== DATA EXTRACTS ==
· · ·

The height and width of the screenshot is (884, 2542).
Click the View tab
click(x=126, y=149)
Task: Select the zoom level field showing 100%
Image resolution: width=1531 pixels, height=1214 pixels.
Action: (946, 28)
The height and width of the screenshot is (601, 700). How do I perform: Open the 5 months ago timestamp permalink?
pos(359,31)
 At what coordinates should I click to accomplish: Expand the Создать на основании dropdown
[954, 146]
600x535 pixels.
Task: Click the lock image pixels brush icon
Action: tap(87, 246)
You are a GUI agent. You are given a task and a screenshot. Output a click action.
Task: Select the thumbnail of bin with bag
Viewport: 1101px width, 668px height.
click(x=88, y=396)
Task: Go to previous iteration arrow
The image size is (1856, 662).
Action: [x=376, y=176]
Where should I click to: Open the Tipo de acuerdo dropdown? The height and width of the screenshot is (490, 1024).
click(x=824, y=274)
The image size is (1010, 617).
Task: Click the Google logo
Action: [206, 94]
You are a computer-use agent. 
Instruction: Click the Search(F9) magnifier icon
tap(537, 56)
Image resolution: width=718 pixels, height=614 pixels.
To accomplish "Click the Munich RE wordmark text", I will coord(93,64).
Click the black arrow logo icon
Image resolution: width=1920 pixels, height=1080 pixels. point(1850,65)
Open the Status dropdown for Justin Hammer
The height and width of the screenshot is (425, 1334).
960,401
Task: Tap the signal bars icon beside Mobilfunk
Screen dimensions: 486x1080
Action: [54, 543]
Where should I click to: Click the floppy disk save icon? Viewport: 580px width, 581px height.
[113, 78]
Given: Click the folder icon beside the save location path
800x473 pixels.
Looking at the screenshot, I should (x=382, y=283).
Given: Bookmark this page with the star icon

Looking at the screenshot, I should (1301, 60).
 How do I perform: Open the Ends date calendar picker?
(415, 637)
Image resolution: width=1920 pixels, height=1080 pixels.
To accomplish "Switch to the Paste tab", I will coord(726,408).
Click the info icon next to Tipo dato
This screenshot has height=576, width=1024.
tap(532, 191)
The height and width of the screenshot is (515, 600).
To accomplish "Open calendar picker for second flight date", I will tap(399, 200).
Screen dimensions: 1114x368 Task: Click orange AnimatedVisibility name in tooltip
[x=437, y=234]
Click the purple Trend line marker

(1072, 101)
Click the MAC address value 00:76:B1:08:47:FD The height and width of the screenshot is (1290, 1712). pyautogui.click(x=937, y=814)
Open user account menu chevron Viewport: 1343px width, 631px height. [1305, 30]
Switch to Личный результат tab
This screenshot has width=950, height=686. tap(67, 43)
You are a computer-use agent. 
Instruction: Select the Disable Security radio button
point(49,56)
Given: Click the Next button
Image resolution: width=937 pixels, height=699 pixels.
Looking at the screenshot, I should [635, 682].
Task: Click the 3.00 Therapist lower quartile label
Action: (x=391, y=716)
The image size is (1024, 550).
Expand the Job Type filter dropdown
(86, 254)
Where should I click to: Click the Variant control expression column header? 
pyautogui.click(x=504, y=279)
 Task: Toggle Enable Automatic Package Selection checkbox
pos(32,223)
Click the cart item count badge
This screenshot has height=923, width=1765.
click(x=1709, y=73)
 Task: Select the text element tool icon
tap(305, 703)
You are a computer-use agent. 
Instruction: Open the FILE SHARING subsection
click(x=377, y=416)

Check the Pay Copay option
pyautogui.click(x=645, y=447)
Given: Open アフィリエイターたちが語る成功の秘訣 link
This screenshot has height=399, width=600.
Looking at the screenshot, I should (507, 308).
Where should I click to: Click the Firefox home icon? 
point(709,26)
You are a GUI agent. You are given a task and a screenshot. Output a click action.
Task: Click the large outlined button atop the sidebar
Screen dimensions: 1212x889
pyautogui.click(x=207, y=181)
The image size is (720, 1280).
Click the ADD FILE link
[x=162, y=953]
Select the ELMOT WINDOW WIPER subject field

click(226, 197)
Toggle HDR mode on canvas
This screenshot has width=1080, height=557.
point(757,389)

· · ·

== AIM OF THE EXERCISE ==
Nothing but the lines from the one with "Screen dimensions: 1212x889" through the last line of the records above should be retyped, and those word for word.

== EXERCISE SOLUTION ==
Screen dimensions: 1212x889
pyautogui.click(x=207, y=181)
The image size is (720, 1280).
Click the ADD FILE link
[x=162, y=953]
Select the ELMOT WINDOW WIPER subject field

click(226, 197)
Toggle HDR mode on canvas
This screenshot has width=1080, height=557.
point(757,389)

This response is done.